• **Given request**
Copy out the items word for word, starting at the line that contains "Task: Click the closing [/reward] tag" and stopping after the line that contains "[x=150, y=248]".

##### Exercise input

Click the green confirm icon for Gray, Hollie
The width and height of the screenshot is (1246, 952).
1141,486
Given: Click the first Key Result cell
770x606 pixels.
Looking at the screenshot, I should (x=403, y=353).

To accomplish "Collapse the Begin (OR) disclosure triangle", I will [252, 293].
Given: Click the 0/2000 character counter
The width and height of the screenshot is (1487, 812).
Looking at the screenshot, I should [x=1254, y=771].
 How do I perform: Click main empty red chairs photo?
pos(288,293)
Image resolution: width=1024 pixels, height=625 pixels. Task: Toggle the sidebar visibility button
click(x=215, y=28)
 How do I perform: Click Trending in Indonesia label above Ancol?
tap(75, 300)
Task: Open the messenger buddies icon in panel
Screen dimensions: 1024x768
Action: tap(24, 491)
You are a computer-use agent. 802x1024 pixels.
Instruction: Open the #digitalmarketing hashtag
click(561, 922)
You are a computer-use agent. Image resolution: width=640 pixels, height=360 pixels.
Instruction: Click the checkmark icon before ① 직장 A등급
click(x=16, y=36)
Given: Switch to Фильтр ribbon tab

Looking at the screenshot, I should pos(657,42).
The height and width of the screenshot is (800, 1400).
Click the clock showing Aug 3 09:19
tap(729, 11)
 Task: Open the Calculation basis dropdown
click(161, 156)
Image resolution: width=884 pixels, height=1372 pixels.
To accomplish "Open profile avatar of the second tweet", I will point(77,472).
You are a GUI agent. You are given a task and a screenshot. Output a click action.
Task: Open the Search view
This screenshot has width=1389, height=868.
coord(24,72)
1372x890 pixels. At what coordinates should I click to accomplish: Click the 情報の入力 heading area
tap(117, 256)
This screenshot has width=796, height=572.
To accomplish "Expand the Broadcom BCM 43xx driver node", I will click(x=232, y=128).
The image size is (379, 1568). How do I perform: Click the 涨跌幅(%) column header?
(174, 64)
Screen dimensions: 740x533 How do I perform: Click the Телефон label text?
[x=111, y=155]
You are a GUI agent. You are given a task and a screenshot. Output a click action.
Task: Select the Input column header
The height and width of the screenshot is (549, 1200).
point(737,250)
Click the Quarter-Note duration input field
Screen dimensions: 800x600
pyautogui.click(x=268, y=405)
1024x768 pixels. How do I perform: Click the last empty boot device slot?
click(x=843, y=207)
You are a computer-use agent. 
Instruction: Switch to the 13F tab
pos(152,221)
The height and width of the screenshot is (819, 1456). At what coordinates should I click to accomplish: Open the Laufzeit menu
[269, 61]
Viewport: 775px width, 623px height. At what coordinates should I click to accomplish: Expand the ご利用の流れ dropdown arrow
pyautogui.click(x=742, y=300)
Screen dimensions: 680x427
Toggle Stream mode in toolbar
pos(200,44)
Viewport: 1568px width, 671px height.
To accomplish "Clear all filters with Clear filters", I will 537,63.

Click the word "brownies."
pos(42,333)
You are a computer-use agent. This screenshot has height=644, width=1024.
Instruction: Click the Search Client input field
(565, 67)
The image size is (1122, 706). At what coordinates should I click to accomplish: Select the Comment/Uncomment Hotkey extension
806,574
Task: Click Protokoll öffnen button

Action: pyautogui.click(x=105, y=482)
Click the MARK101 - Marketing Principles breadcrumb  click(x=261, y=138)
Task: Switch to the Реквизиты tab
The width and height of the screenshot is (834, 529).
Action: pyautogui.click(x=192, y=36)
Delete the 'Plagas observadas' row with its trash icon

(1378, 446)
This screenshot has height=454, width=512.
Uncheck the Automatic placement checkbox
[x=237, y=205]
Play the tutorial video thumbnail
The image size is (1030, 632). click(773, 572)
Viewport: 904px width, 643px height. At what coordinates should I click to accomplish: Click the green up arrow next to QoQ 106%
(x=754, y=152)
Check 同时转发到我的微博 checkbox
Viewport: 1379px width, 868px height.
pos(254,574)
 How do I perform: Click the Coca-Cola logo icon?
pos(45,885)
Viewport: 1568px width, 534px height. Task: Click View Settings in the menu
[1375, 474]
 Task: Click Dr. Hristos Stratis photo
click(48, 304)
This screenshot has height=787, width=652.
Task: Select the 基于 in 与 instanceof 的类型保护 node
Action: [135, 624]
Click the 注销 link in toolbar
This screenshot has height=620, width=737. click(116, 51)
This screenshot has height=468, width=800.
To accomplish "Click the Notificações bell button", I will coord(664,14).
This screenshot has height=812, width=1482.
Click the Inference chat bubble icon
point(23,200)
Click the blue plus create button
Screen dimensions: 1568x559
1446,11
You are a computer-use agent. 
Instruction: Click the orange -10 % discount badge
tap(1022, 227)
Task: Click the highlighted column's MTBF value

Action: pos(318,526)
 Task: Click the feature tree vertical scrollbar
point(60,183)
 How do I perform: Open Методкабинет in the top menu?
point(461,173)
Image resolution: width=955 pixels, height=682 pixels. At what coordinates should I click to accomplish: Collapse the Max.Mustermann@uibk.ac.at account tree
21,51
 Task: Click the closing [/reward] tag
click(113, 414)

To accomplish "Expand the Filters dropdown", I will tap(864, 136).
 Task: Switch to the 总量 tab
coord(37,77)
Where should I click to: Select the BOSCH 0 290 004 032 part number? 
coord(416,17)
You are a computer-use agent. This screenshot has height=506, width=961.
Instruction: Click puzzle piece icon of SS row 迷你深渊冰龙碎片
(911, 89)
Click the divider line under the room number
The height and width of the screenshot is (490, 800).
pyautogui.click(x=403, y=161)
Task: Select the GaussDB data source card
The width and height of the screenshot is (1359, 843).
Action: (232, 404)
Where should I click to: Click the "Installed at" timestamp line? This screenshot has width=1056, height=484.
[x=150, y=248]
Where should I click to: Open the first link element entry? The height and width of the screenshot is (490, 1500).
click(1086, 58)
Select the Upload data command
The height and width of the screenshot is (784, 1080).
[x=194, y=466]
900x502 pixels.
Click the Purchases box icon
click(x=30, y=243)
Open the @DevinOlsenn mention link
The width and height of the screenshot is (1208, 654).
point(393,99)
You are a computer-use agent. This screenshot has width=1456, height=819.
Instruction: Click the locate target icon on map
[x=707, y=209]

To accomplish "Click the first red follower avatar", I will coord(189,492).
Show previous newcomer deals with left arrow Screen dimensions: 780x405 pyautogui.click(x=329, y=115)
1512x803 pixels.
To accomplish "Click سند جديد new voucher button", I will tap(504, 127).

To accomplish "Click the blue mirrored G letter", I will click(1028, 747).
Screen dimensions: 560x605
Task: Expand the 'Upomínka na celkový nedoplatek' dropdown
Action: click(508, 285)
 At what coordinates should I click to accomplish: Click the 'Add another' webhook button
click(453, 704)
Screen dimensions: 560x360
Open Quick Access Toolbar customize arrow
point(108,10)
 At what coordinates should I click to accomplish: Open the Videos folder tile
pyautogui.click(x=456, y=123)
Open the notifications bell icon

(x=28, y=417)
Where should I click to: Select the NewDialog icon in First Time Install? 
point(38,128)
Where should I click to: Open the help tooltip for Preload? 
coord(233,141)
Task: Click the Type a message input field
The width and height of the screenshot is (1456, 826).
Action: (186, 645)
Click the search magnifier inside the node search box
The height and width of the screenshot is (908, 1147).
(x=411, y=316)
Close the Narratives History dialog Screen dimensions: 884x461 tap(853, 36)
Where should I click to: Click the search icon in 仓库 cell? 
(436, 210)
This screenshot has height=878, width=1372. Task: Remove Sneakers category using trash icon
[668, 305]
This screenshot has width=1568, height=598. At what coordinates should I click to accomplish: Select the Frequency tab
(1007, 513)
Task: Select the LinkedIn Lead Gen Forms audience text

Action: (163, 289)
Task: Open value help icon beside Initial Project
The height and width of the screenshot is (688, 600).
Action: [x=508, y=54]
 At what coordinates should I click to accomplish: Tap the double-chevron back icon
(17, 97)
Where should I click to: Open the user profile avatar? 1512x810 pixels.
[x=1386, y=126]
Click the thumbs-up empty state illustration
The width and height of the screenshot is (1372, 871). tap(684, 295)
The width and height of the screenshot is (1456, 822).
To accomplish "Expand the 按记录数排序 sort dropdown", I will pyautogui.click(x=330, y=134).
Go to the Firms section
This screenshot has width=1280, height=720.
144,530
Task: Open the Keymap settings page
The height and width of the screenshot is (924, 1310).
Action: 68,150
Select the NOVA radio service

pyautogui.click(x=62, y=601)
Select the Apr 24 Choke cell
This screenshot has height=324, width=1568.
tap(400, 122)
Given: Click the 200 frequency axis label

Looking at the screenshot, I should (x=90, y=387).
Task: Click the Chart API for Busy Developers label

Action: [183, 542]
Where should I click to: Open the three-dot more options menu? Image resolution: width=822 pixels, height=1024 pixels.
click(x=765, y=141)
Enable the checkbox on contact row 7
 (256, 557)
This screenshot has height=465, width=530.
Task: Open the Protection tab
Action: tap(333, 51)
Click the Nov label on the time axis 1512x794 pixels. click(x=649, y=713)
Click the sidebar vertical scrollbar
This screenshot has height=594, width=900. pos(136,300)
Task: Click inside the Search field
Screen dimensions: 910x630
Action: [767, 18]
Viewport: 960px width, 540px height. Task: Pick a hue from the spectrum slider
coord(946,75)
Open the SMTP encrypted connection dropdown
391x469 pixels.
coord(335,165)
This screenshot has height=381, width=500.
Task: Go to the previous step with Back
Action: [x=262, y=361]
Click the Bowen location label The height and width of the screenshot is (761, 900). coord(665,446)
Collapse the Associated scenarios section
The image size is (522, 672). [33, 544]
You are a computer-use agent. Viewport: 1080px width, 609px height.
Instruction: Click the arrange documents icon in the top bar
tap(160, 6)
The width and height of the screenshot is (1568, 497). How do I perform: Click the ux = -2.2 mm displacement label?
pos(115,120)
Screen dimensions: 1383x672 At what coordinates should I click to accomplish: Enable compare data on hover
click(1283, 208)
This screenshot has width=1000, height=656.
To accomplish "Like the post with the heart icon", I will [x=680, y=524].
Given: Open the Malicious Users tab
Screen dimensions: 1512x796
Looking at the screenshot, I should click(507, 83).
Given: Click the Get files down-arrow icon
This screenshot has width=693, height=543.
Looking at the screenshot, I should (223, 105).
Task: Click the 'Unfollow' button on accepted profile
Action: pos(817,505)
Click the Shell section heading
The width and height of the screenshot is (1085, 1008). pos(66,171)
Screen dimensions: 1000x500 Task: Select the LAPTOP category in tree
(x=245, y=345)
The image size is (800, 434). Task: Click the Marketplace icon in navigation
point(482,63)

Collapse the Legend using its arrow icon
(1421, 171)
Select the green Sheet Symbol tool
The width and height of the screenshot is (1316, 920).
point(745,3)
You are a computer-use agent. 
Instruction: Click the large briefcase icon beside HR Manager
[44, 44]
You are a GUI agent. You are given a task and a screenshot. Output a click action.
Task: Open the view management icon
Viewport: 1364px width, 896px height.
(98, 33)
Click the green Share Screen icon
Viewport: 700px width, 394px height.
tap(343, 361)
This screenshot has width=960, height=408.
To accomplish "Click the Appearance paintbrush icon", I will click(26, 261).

##########

• **Answer for this exercise**
 Task: Click the closing [/reward] tag
click(113, 414)

To accomplish "Expand the Filters dropdown", I will tap(864, 136).
 Task: Switch to the 总量 tab
coord(37,77)
Where should I click to: Select the BOSCH 0 290 004 032 part number? 
coord(416,17)
You are a computer-use agent. This screenshot has height=506, width=961.
Instruction: Click puzzle piece icon of SS row 迷你深渊冰龙碎片
(911, 89)
Click the divider line under the room number
The height and width of the screenshot is (490, 800).
pyautogui.click(x=403, y=161)
Task: Select the GaussDB data source card
The width and height of the screenshot is (1359, 843).
Action: (232, 404)
Where should I click to: Click the "Installed at" timestamp line? This screenshot has width=1056, height=484.
[x=150, y=248]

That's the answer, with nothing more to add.